If there's one thing the Atos Origin team understands as lead contractor for the Olympic IT infrastructure, it's that you must learn from your mistakes.
One such lesson learned the hard way: Security must be built in from the start, says Claude Philipps, program director of major events at Atos Origin. For the 2002 Olympic Games in Salt Lake City, the company "started embedding the security too late, so it wasn't running well," he says.
The lapse caused nothing serious, aside from a few headaches: "We had a lot of attacks, but we ran the games safely," Philipps says.
The team found the number of alarms generated by security systems can become unmanageable without software help. Based on the number of alarms seen in Salt Lake City, they could expect to see 200,000 per day related to security in Athens, Philipps says -- most of them irrelevant warnings.

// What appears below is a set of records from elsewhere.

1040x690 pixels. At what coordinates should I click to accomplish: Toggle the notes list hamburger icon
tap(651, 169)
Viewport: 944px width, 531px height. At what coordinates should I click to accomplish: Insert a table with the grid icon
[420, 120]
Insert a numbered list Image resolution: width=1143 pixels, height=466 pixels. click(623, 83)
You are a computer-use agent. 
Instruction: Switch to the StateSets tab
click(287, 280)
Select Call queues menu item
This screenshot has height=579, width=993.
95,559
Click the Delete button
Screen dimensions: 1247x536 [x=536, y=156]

"This is not manageable: Screens would be flickering all day long, so we want to reduce it to (the) 10 to 50 that are real," Philipps says.

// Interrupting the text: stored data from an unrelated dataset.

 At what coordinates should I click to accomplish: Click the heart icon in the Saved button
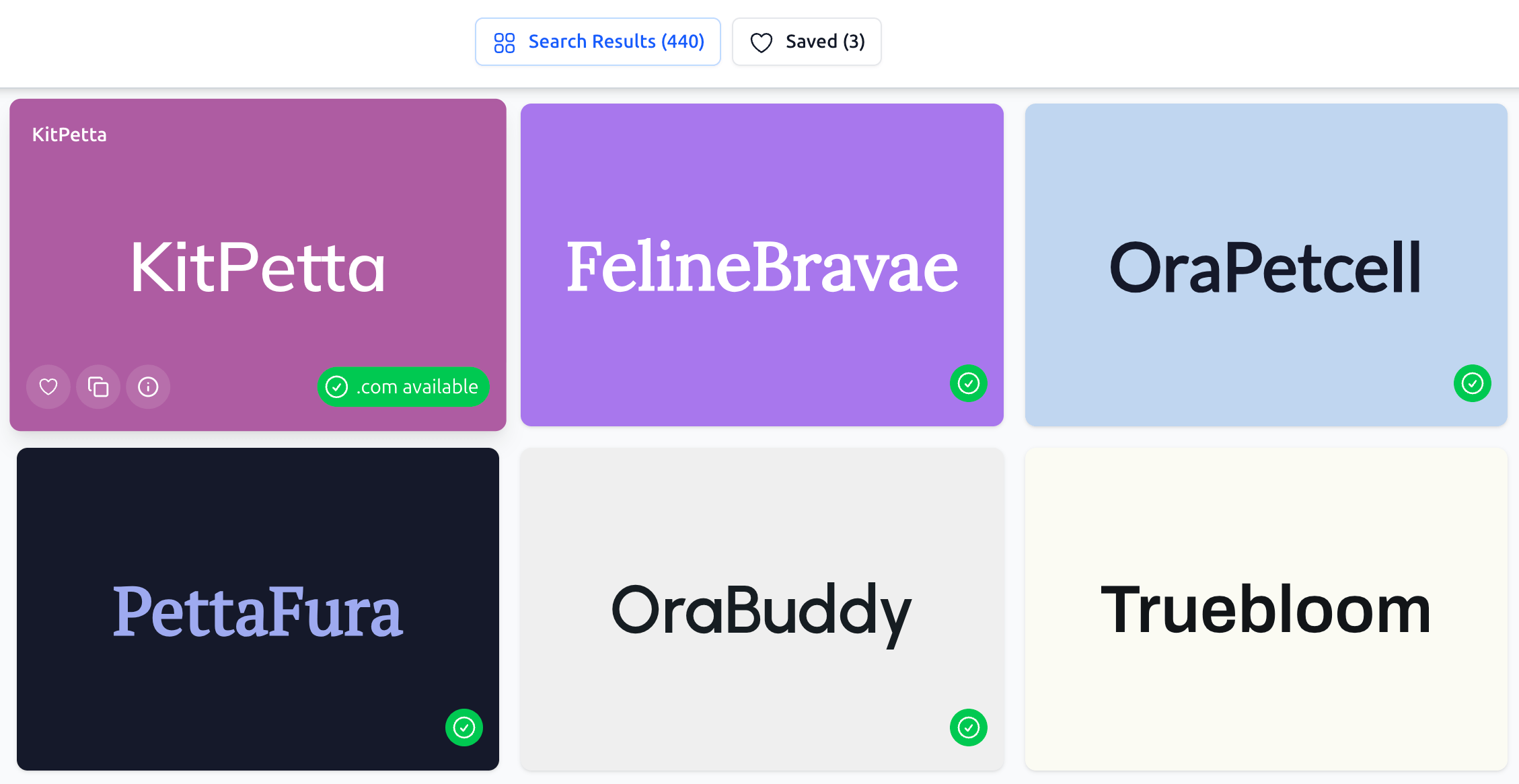(761, 42)
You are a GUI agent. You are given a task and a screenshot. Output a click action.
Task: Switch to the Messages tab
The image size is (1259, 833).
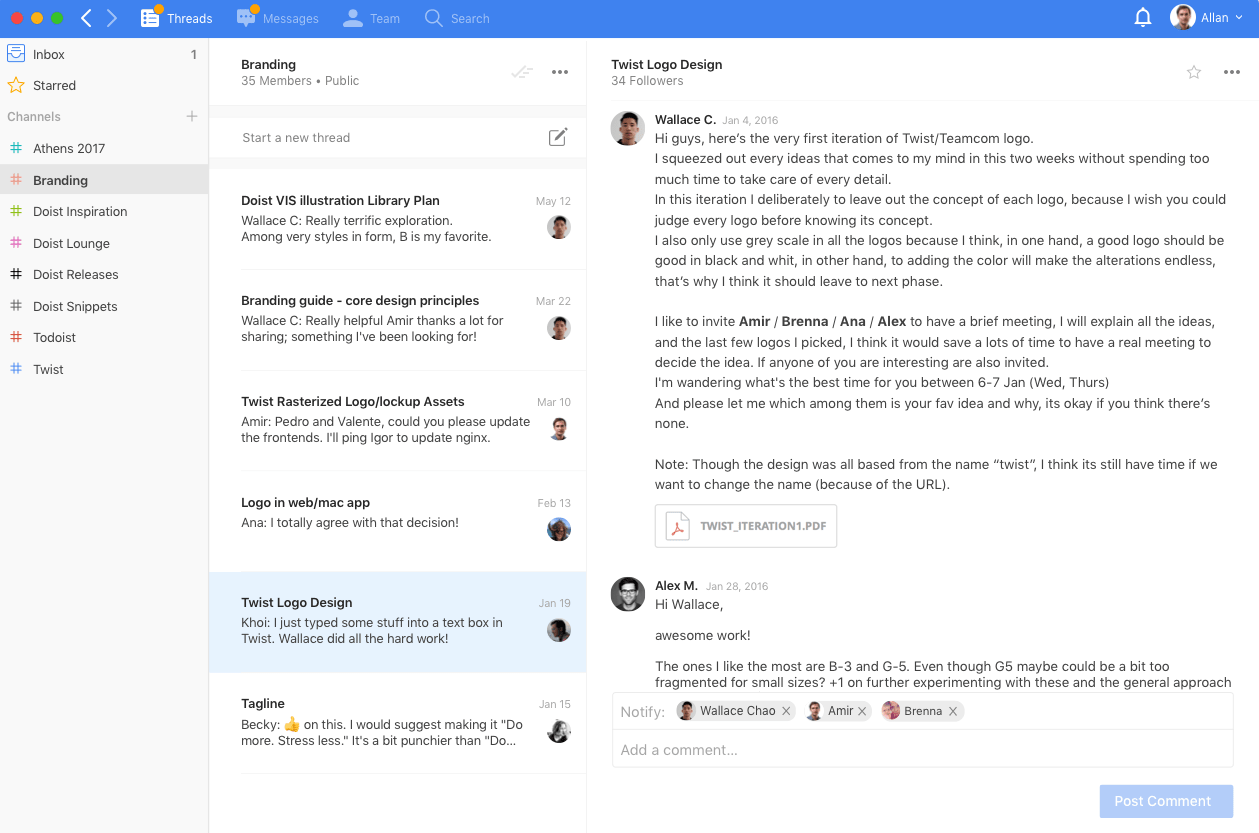(x=277, y=17)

Information Security Manager Yan Noblot paints a daunting picture of the haystack in which those 10 to 50 needles have to be found.

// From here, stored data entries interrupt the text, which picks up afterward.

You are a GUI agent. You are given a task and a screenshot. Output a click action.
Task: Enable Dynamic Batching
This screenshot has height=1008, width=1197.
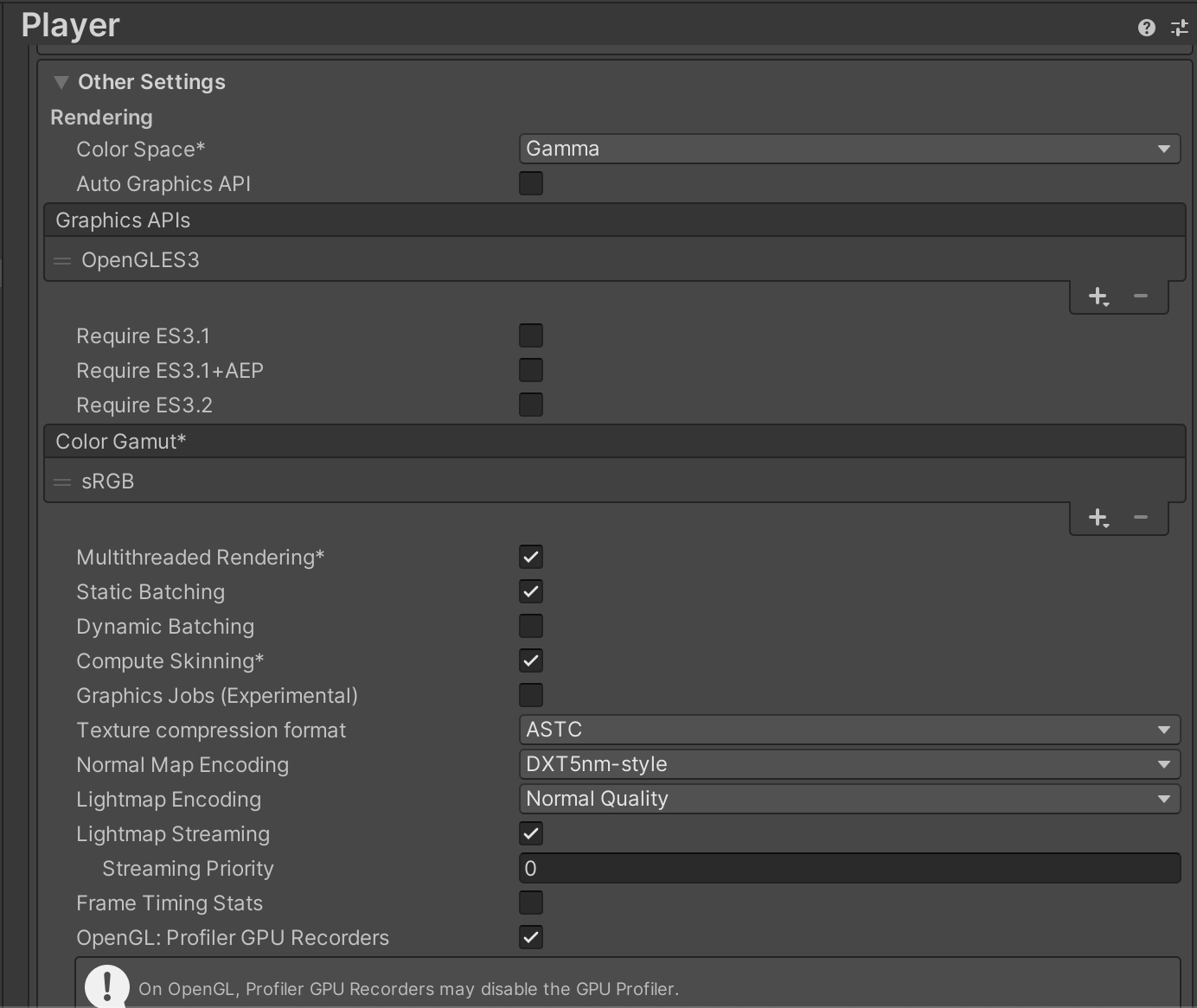tap(531, 626)
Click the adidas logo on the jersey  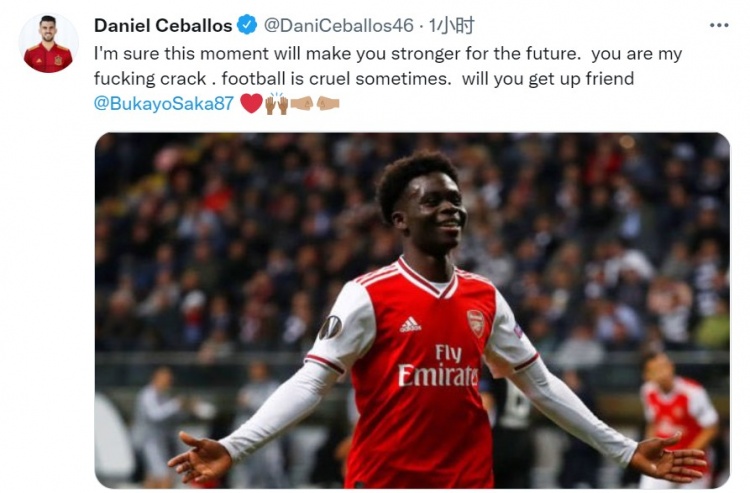(410, 324)
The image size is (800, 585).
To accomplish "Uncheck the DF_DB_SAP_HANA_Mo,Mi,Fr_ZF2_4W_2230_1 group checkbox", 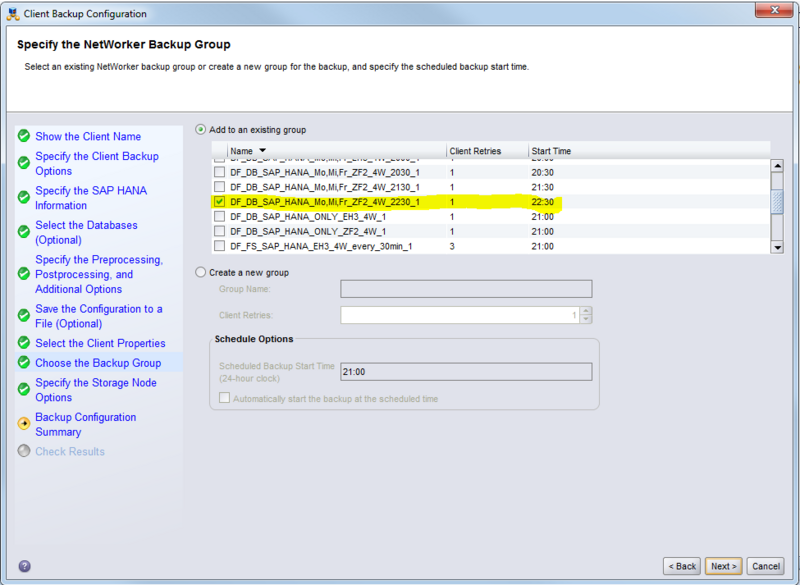I will click(220, 202).
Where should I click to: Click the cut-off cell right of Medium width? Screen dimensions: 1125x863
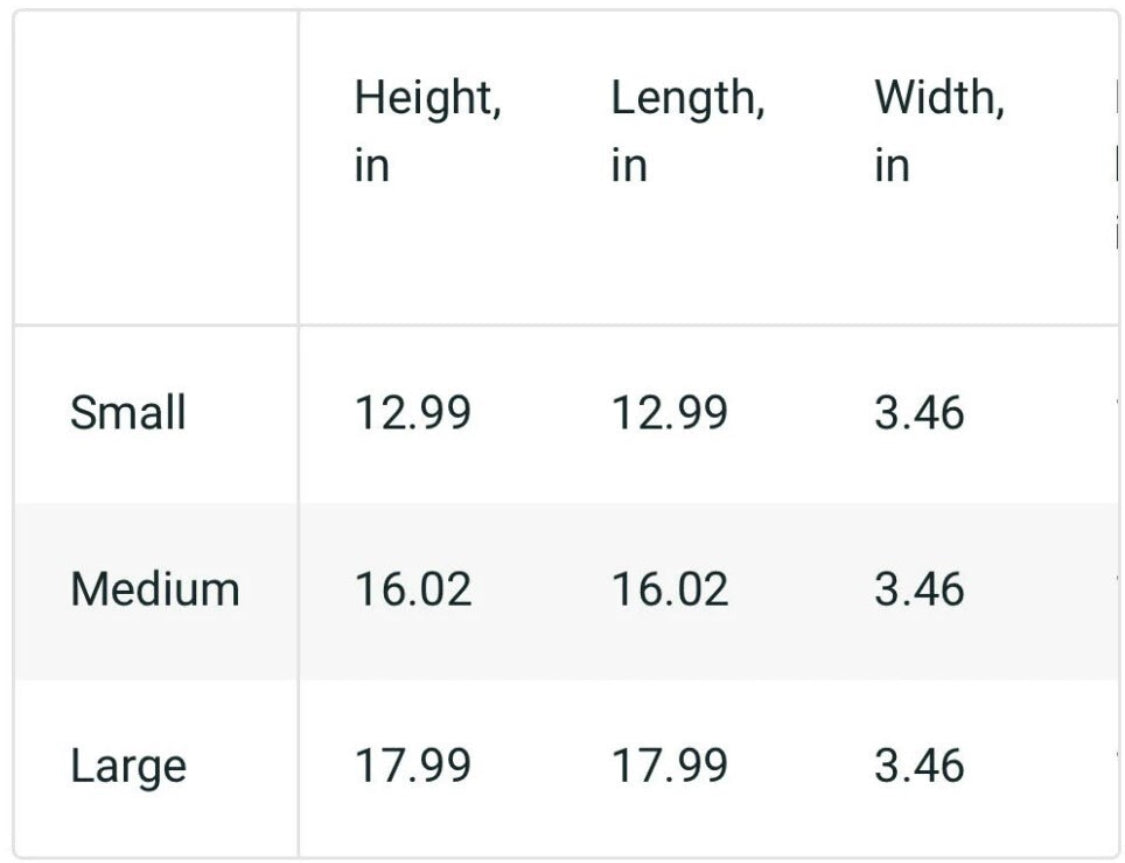pos(1115,589)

To begin, he monitors traffic between the 10,500 or so workstations and 900 servers on the network.
"We start with the traffic in the venues, and compare that with known traffic. This includes traffic at the operating system level," he says.
"On top of that we are receiving logs from all the routers and antivirus system." The network is built of 10,000 pieces of equipment.
This year, Atos Origin is using Computer Associates International Inc.'s eTrust to filter the alarms based on a set of rules developed by the team in Athens, Noblot says.
"The amount of information generated every day is massive. You can't put all that on a screen. We have some business intelligence to extract what is really meaningful."
Careful filtering can help in other ways, too, particularly when it comes to Windows 2000 permissions. To prevent power falling into the wrong hands, Noblot uses NetIQ Corp. for security administration.
"It allows us to have a more granular definition of rules," Noblot says, "We don't have to give admin rights to the help desk; we give them only the rights they need."
That precaution might rule out some social engineering attacks, but there are other ways in. In Salt Lake City, miscreants got around application-level locks on public-access PCs by rebooting them and trying to get into the network from there, Noblot says.
This time around, the possibilities for introducing hacking tools or other unauthorized software are greatly reduced. "We have a very small footprint to the Internet. It's almost nonexistent, and we don't send or receive Internet e-mails, so viruses are locked out," he says.
Anyone hoping to introduce a virus or other software directly onto the network in Athens will find the CD-ROM drives, floppy drives, and USB ports on PCs and servers disabled.
According to Philipps, it's cheaper to have the suppliers deliver standard machines then uninstall the drivers and disable the drives and ports at the BIOS level than it is to order special machines.
If any of the PCs later need a last-minute antivirus update or security patch installed, "we distribute it through the network using tools like LANDesk or Symantec Ghost," Philipps says. With the CD-ROM drives out of use, there'd be no point in sending someone running around the 60 or so venues with an update CD, unless they were training for the marathon.